I have also been able to work around this issue by adding the currency field to the form, defaulting it to US dollars, and then hiding the field. If memory serves, though, this isn't ideal because the US dollars currency is a record in the system and can have different GUIDs in different environments.
Since this thread came up in my Google search when I was looking for a solution to this problem for CRM 2011, I thought I'd add my blog article explaining how to set the default currency lookup in the Onload of a CRM 2011 form using JavaScript, JSON and OData.
http://crmscape.blogspot.com/2011/03/crm-2011-set-default-transaction.html
I agree with Hadi Teo that you need to set the transactioncurrencyid. Its been awhile since I ran across this - so here is what I think I remember.
If you create a new entity with a money field populated the transaction currency will be set.

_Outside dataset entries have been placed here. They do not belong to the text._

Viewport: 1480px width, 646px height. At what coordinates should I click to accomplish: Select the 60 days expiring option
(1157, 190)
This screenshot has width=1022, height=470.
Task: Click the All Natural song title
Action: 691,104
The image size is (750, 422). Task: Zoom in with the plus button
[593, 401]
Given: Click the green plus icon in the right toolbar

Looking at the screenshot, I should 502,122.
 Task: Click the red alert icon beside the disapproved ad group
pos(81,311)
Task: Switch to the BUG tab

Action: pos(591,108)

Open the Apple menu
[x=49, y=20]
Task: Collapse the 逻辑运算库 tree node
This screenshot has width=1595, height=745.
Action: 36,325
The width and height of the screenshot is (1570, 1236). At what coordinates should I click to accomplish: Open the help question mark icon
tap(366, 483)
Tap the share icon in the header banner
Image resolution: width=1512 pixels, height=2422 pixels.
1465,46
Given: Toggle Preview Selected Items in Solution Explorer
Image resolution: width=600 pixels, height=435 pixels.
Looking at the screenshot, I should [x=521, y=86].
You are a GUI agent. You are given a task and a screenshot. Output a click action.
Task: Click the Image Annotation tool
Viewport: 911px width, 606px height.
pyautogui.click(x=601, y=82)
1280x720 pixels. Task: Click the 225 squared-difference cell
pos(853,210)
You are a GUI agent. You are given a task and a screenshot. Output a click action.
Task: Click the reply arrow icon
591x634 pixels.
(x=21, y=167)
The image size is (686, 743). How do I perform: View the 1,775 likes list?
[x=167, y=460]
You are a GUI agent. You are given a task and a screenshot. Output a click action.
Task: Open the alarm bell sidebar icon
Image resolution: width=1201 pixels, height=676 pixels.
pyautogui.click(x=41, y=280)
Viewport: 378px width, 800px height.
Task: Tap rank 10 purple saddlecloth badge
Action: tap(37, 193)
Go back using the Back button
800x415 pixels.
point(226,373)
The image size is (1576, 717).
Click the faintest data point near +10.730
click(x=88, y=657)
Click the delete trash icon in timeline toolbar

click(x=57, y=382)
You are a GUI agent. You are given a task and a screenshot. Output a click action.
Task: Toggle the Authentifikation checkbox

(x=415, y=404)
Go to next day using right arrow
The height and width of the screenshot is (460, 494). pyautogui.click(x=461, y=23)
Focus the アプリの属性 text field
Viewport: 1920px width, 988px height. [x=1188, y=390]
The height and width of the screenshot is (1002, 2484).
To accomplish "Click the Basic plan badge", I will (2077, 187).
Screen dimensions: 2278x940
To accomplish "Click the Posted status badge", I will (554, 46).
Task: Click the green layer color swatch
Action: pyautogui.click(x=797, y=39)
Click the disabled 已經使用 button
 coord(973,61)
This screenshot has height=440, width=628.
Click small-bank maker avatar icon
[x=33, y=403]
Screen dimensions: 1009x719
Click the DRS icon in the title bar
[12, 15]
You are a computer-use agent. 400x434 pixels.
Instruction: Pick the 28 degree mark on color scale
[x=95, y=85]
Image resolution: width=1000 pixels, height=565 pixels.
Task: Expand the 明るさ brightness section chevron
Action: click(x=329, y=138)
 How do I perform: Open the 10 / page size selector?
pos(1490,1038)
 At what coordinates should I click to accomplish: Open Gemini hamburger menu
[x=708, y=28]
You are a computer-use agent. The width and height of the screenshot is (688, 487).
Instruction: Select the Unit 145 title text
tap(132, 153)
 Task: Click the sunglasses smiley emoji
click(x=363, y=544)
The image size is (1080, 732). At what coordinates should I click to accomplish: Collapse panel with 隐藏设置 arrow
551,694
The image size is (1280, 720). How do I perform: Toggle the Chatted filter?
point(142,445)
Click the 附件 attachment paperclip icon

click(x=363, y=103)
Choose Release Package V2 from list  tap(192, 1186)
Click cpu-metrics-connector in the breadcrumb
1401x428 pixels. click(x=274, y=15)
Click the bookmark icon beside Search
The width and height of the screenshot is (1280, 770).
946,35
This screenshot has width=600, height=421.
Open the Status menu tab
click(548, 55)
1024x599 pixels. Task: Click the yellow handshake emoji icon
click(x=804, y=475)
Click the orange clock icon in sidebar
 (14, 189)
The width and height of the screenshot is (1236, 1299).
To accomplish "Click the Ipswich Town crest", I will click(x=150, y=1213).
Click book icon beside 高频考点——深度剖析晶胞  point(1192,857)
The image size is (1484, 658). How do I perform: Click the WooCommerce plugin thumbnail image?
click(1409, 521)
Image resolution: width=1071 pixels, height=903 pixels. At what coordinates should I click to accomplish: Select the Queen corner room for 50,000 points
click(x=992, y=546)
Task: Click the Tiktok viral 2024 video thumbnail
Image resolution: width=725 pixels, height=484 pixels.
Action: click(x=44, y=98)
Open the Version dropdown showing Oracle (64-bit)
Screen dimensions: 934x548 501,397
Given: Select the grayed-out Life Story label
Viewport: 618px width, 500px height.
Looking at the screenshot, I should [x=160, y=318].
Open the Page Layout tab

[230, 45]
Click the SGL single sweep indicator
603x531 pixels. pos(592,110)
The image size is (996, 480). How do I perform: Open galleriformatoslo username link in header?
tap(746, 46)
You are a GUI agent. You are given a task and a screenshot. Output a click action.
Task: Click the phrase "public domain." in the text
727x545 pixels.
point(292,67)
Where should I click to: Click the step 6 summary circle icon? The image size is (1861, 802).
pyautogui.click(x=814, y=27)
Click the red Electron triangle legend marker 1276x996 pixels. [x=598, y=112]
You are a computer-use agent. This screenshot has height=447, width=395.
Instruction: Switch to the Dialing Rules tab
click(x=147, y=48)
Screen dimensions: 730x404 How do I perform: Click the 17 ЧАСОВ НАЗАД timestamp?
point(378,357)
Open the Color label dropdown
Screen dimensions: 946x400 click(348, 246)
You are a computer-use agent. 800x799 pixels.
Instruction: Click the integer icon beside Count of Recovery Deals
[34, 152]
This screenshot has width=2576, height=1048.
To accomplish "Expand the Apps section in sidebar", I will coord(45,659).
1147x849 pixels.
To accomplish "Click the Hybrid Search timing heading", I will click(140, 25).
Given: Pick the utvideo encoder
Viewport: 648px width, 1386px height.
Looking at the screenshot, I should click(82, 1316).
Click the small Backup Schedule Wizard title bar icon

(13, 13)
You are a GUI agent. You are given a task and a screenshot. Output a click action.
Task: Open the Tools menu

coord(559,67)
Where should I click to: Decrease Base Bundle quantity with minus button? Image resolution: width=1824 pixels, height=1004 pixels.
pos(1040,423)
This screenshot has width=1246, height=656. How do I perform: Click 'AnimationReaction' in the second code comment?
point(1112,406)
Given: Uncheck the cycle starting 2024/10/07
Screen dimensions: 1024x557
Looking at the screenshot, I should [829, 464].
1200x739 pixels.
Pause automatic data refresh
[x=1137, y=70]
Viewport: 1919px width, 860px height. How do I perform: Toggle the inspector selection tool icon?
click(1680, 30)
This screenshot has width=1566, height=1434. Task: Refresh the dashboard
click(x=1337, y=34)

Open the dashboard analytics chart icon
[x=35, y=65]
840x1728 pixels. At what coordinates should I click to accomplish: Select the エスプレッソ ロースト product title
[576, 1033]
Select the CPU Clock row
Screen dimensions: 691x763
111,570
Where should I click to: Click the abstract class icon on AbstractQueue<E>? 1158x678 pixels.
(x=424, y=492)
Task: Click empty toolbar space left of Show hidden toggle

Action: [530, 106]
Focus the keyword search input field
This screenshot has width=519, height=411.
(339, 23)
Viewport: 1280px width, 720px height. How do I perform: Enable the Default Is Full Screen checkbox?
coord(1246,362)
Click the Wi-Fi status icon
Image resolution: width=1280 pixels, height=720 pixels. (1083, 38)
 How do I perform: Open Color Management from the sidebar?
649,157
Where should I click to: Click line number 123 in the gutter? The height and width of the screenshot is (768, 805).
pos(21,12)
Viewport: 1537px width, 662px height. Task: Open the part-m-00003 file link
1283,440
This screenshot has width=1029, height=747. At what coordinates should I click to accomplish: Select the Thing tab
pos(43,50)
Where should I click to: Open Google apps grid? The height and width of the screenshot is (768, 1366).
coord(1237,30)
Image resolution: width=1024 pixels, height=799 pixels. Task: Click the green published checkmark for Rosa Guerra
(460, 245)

If you update an entity, the transaction currency field will not be set.
I haven't used the Activity to Case function so I'm not all that sure what it does. One thing you can do as a work around is to add the transactioncurrencyid onto the form. Then you can set it before you modify your Case.
The other would be to default the currency in code. There are two places to determine the default currency. First off of the user settings. Second (if that is null) off of the organization settings.
Fix for this problem
1. Add the base currency field also to the form.
2. Untick the "visible by default option" of the base currency field.